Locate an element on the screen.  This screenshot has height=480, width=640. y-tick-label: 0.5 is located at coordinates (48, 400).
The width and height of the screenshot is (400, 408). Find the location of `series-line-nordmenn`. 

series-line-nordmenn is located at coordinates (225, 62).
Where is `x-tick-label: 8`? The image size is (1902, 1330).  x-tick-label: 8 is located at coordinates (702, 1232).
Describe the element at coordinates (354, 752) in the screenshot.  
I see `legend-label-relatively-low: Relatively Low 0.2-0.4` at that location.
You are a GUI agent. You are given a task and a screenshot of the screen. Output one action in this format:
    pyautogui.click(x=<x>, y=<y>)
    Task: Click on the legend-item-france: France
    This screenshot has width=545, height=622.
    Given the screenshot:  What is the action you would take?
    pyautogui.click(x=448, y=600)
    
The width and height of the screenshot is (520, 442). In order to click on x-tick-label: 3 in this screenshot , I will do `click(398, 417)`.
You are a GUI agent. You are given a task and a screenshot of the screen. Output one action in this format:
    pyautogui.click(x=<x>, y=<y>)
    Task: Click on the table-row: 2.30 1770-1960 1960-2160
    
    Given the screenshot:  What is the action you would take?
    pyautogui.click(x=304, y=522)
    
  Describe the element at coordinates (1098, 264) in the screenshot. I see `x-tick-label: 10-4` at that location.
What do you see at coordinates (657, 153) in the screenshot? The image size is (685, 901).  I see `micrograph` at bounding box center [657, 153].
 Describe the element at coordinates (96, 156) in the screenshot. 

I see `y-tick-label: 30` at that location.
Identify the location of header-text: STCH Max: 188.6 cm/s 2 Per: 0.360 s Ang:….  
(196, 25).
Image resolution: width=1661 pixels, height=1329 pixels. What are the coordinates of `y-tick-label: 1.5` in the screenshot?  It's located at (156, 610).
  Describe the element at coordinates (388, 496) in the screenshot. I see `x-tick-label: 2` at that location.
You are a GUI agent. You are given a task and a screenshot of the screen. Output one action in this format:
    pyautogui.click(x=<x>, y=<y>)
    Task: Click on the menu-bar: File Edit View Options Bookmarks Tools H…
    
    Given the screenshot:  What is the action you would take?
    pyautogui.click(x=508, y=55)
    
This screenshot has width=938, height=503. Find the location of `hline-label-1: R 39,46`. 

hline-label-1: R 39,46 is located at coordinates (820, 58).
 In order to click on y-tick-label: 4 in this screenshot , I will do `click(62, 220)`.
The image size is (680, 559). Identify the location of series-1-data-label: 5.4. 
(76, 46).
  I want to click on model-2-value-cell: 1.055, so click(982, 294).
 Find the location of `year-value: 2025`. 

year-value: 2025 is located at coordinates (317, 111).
□ □ □
Your task:
Write out every one of the entries above again, word for word and without any changes.

Solution to this task:
Locate an element on the screen.  This screenshot has height=480, width=640. y-tick-label: 0.5 is located at coordinates (48, 400).
The width and height of the screenshot is (400, 408). Find the location of `series-line-nordmenn`. 

series-line-nordmenn is located at coordinates (225, 62).
Where is `x-tick-label: 8`? The image size is (1902, 1330).  x-tick-label: 8 is located at coordinates (702, 1232).
Describe the element at coordinates (354, 752) in the screenshot.  
I see `legend-label-relatively-low: Relatively Low 0.2-0.4` at that location.
You are a GUI agent. You are given a task and a screenshot of the screen. Output one action in this format:
    pyautogui.click(x=<x>, y=<y>)
    Task: Click on the legend-item-france: France
    This screenshot has width=545, height=622.
    Given the screenshot:  What is the action you would take?
    pyautogui.click(x=448, y=600)
    
The width and height of the screenshot is (520, 442). In order to click on x-tick-label: 3 in this screenshot , I will do `click(398, 417)`.
You are a GUI agent. You are given a task and a screenshot of the screen. Output one action in this format:
    pyautogui.click(x=<x>, y=<y>)
    Task: Click on the table-row: 2.30 1770-1960 1960-2160
    
    Given the screenshot:  What is the action you would take?
    pyautogui.click(x=304, y=522)
    
  Describe the element at coordinates (1098, 264) in the screenshot. I see `x-tick-label: 10-4` at that location.
What do you see at coordinates (657, 153) in the screenshot? The image size is (685, 901).  I see `micrograph` at bounding box center [657, 153].
 Describe the element at coordinates (96, 156) in the screenshot. 

I see `y-tick-label: 30` at that location.
Identify the location of header-text: STCH Max: 188.6 cm/s 2 Per: 0.360 s Ang:….  
(196, 25).
Image resolution: width=1661 pixels, height=1329 pixels. What are the coordinates of `y-tick-label: 1.5` in the screenshot?  It's located at (156, 610).
  Describe the element at coordinates (388, 496) in the screenshot. I see `x-tick-label: 2` at that location.
You are a GUI agent. You are given a task and a screenshot of the screen. Output one action in this format:
    pyautogui.click(x=<x>, y=<y>)
    Task: Click on the menu-bar: File Edit View Options Bookmarks Tools H…
    
    Given the screenshot:  What is the action you would take?
    pyautogui.click(x=508, y=55)
    
This screenshot has width=938, height=503. Find the location of `hline-label-1: R 39,46`. 

hline-label-1: R 39,46 is located at coordinates (820, 58).
 In order to click on y-tick-label: 4 in this screenshot , I will do `click(62, 220)`.
The image size is (680, 559). Identify the location of series-1-data-label: 5.4. 
(76, 46).
  I want to click on model-2-value-cell: 1.055, so click(982, 294).
 Find the location of `year-value: 2025`. 

year-value: 2025 is located at coordinates (317, 111).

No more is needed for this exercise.